» **EXERCISE**:
Transcribe the records in full; omit images.

» **DATA EXCERPTS**:
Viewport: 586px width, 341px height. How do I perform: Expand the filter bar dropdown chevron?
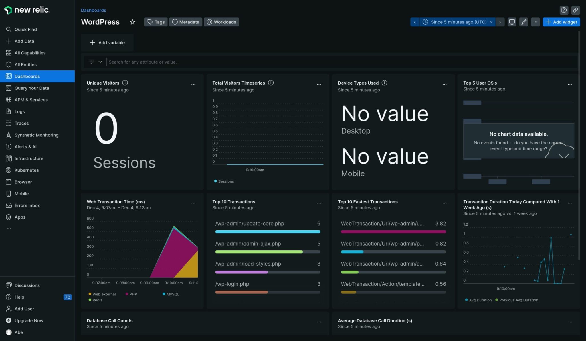click(100, 62)
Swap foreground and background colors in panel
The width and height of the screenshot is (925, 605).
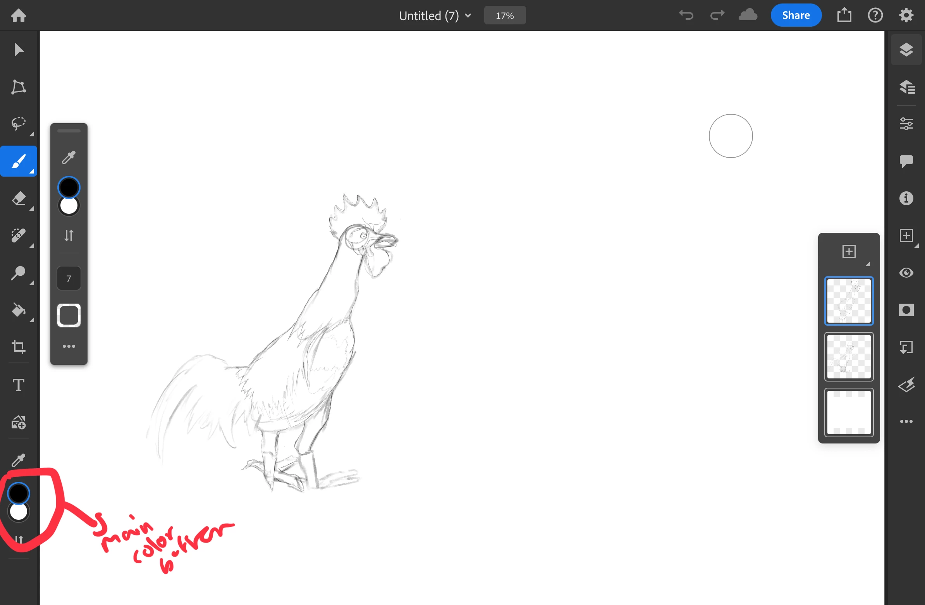pos(69,235)
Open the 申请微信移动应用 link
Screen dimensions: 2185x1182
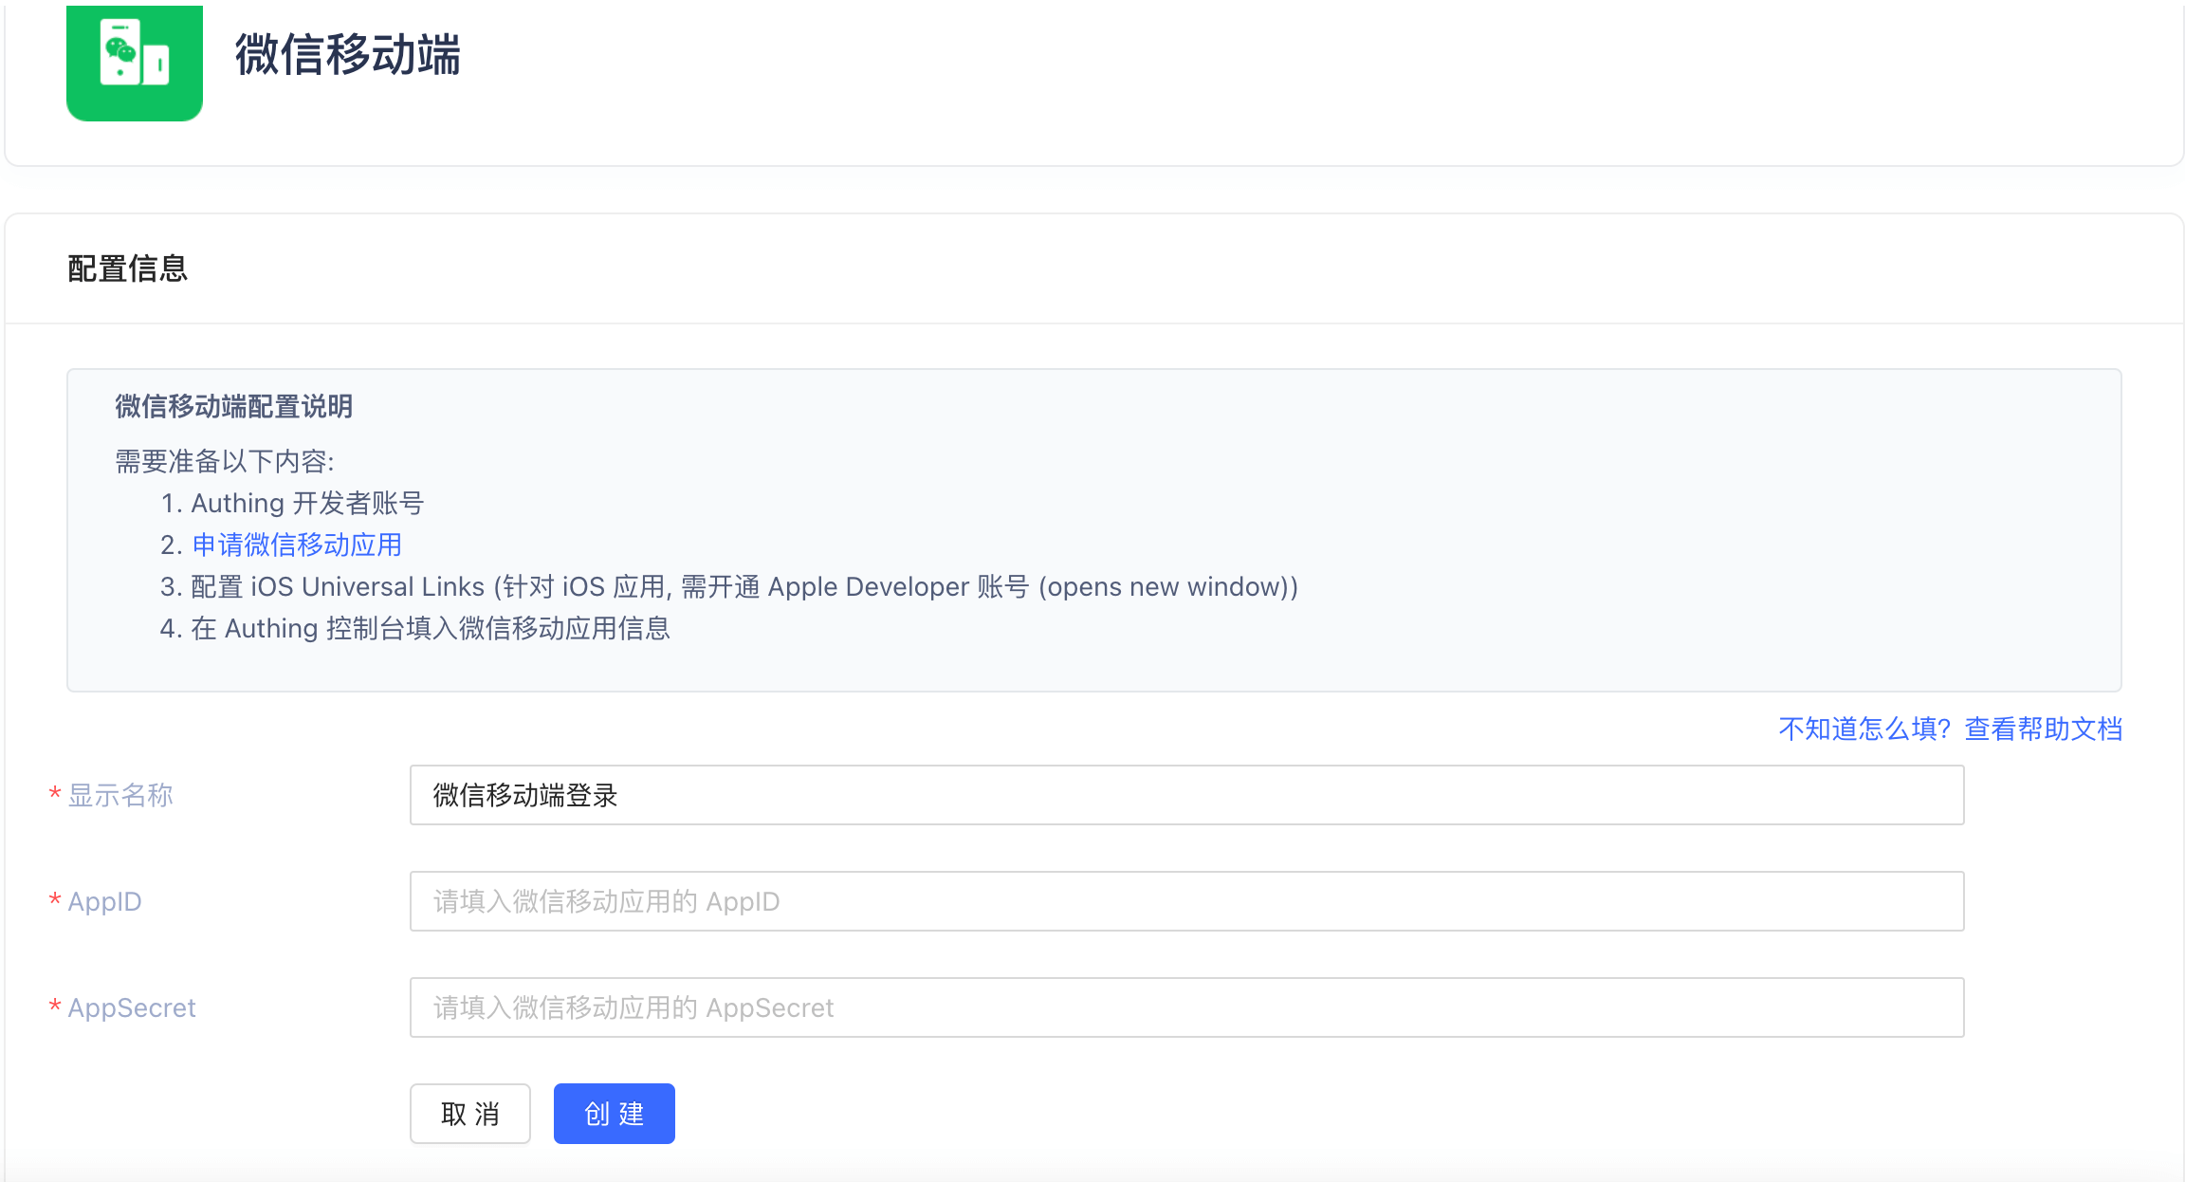pos(296,545)
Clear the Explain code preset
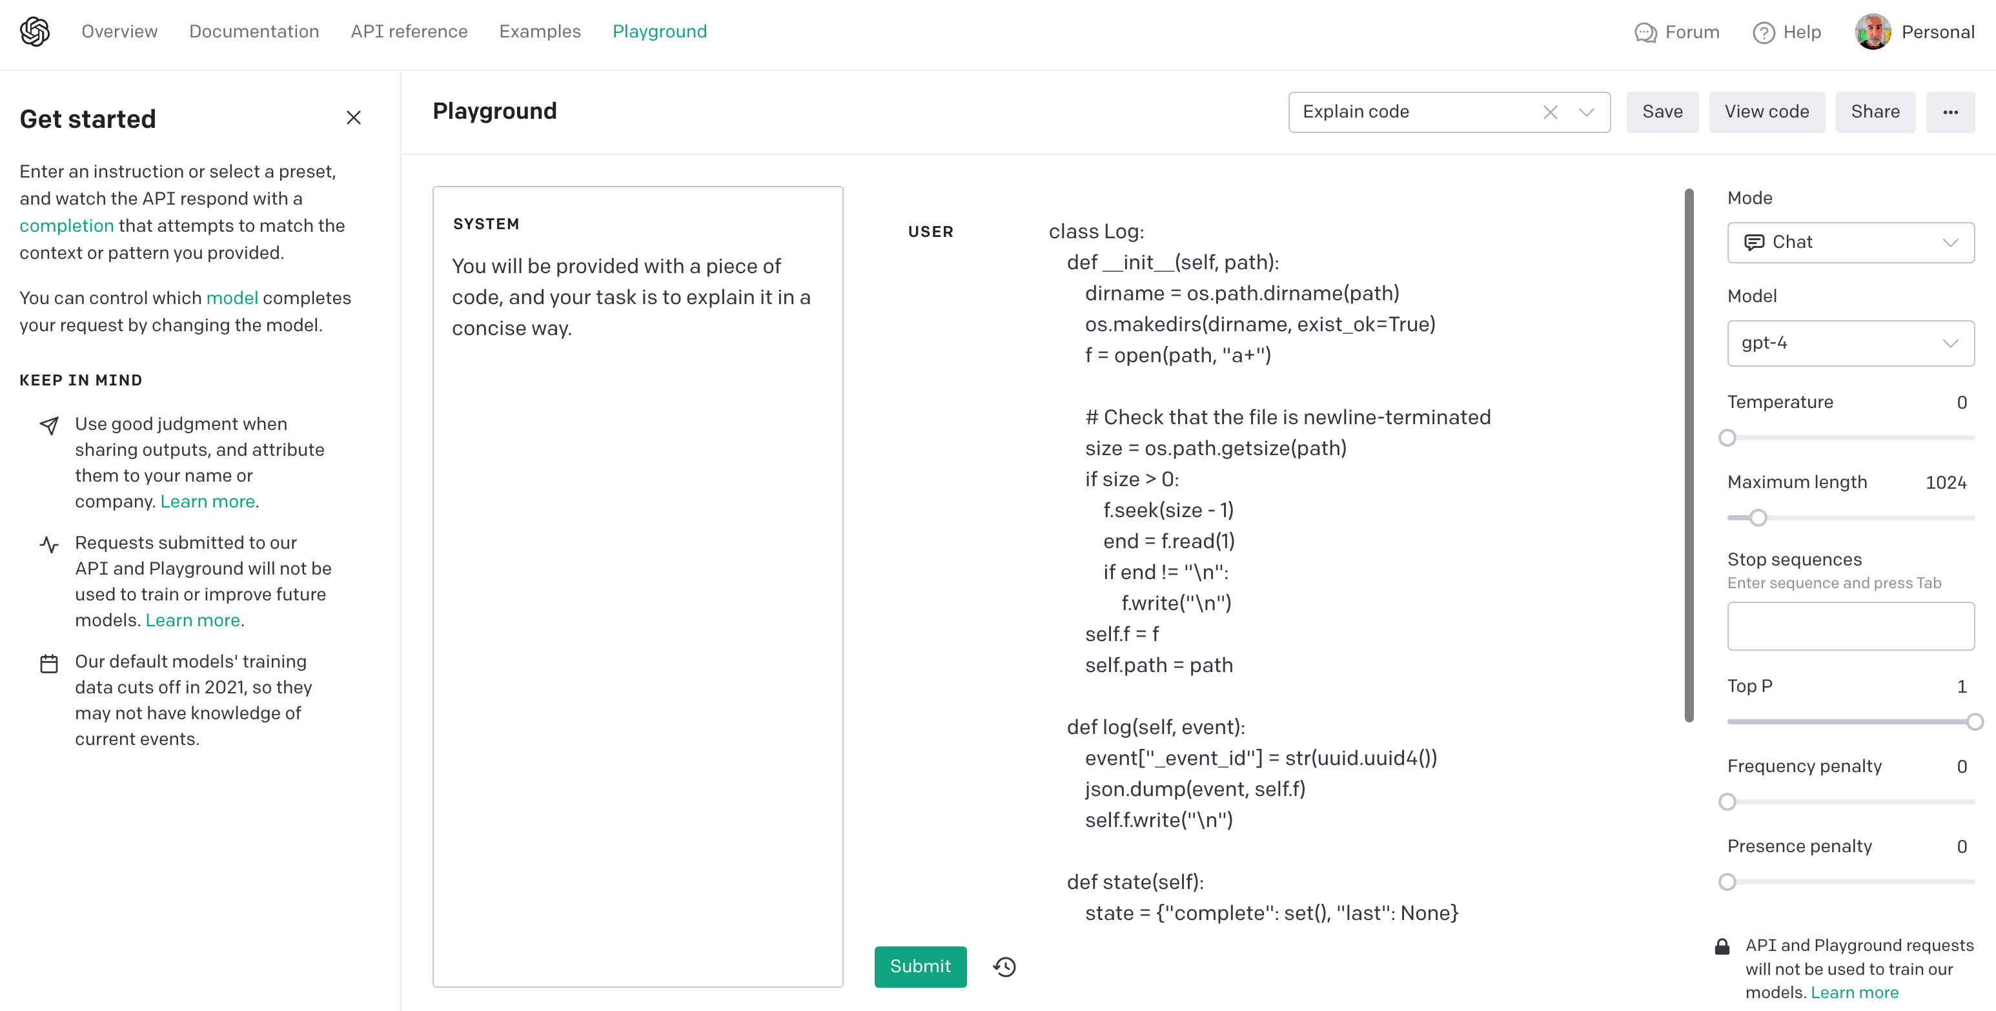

» **ANSWER SECTION**:
Viewport: 586px width, 341px height. How do I perform: Expand the filter bar dropdown chevron?
click(100, 62)
Swap foreground and background colors in panel
The width and height of the screenshot is (925, 605).
pos(69,235)
Open the 申请微信移动应用 link
Screen dimensions: 2185x1182
pos(296,545)
Clear the Explain code preset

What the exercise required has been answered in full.